### Problem
Only lines containing "Task" belong in the answer, each copied from the entries below.

### Data shown
+ + + + +
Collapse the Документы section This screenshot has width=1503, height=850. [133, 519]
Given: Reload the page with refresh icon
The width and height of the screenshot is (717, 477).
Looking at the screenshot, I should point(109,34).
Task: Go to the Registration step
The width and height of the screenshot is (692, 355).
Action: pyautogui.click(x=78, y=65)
+ + + + +
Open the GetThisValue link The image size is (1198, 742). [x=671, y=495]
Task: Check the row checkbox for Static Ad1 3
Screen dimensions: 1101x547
+ + + + +
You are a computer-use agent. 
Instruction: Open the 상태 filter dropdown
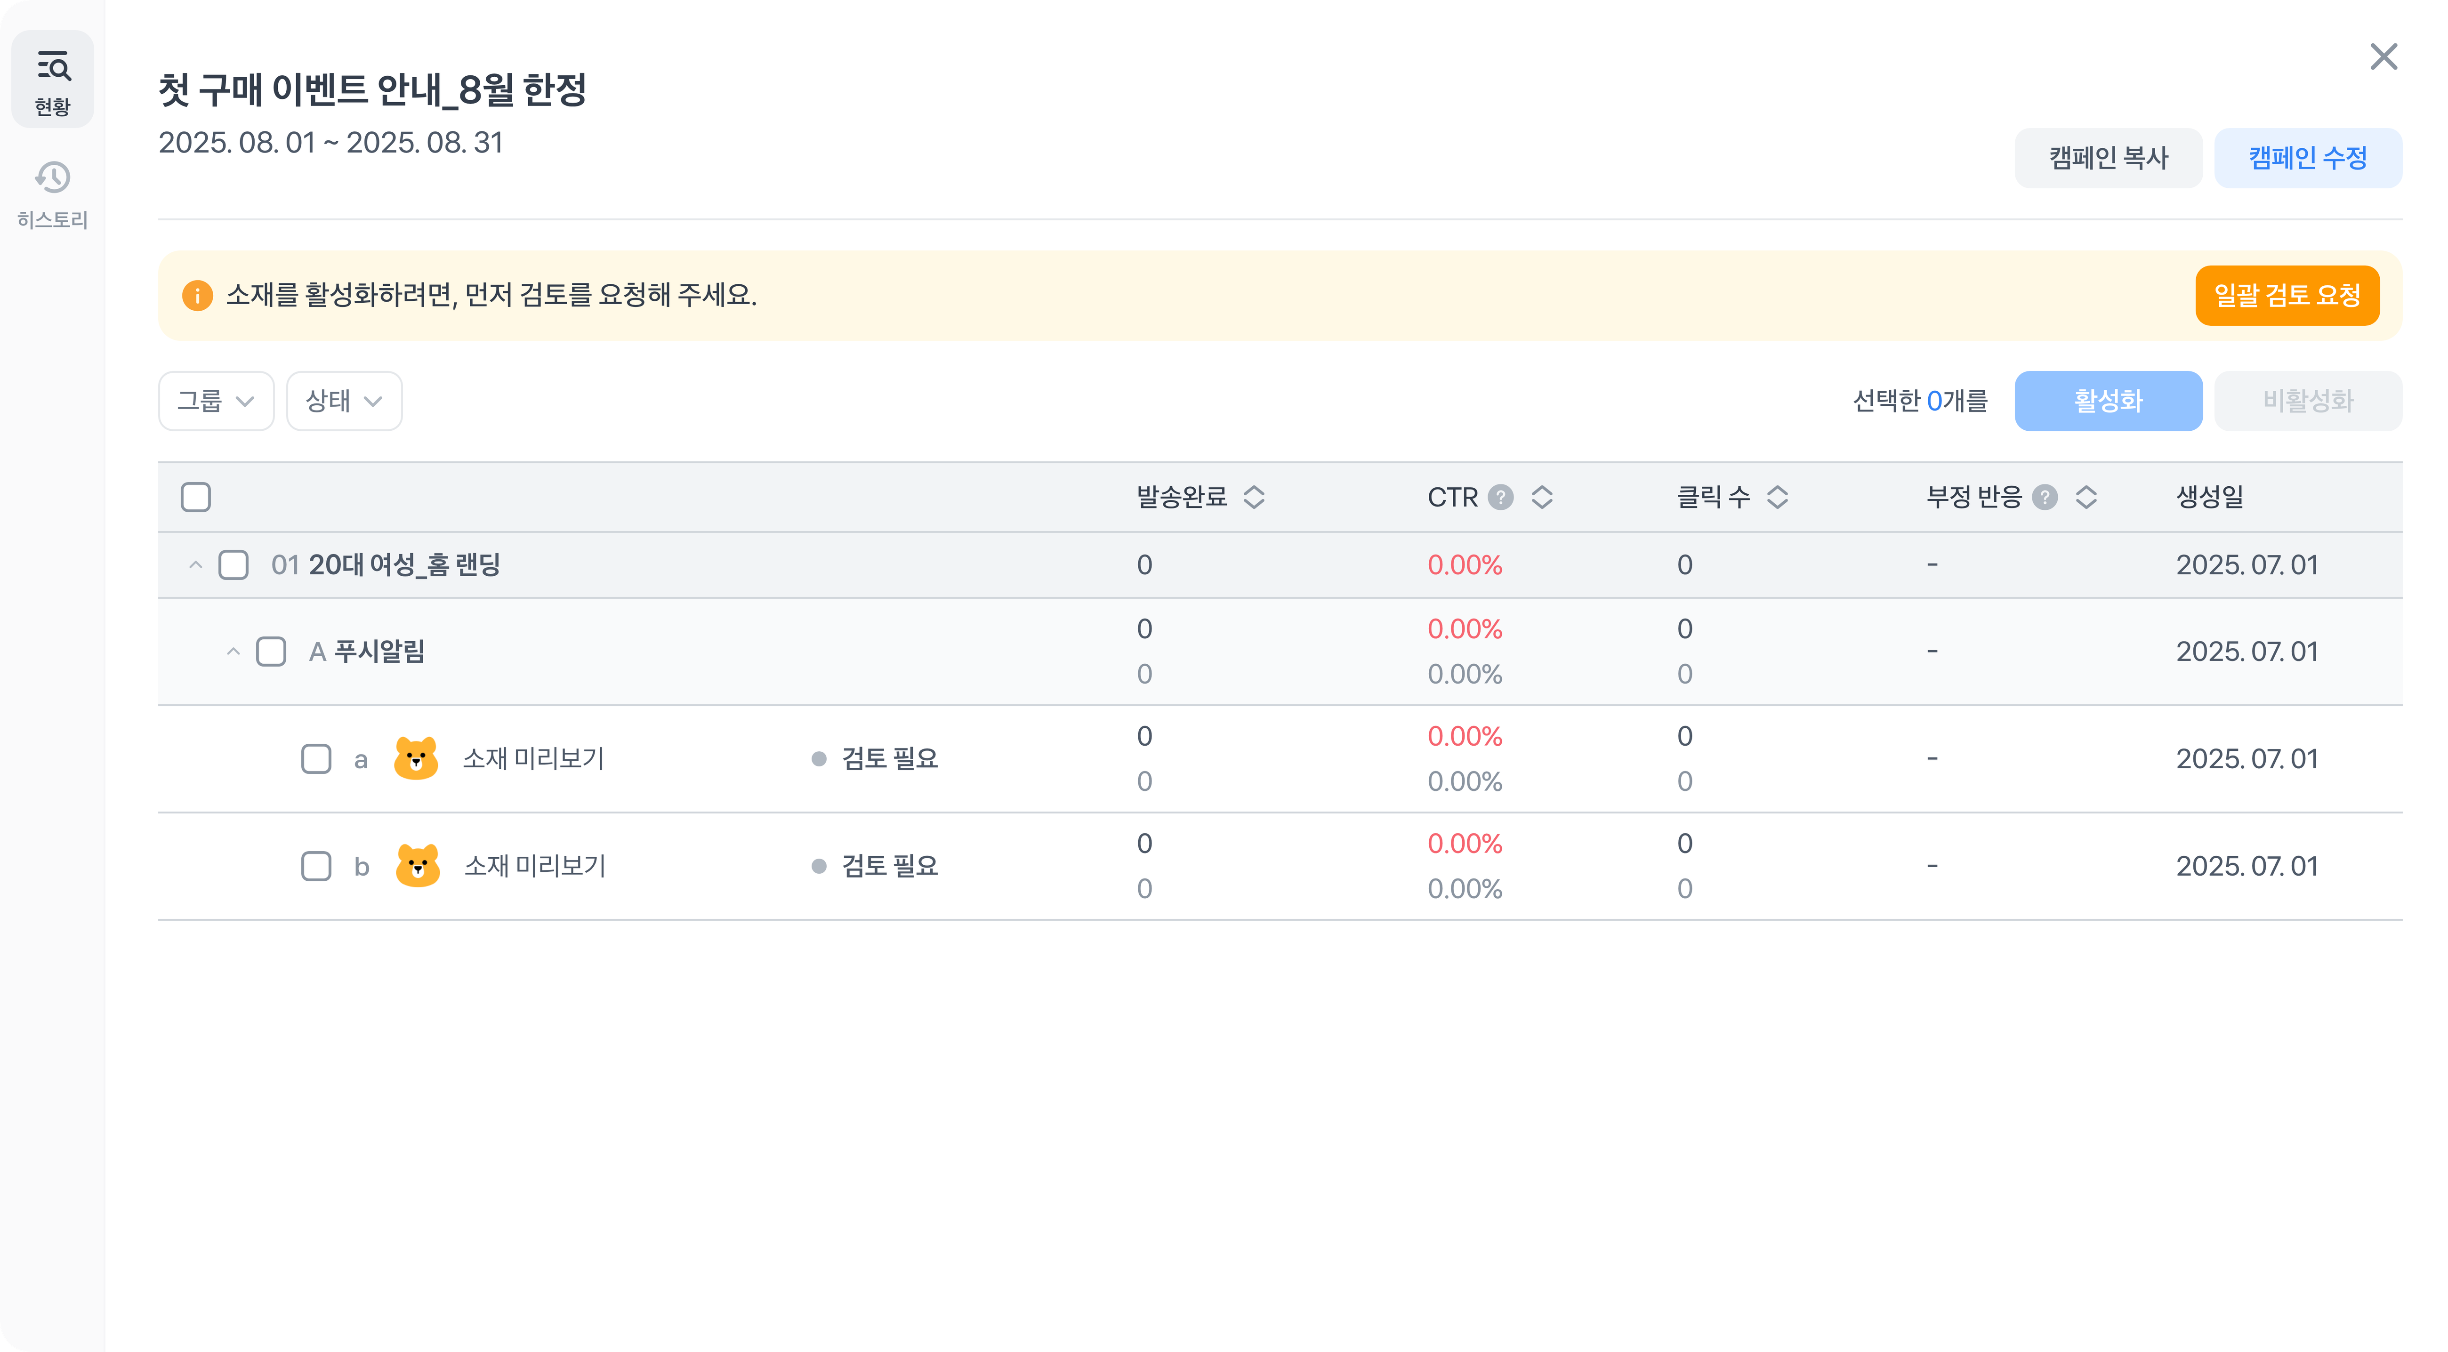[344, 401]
+ + + + +
### Result
Task: Go to the Registration step
Task: Check the row checkbox for Static Ad1 3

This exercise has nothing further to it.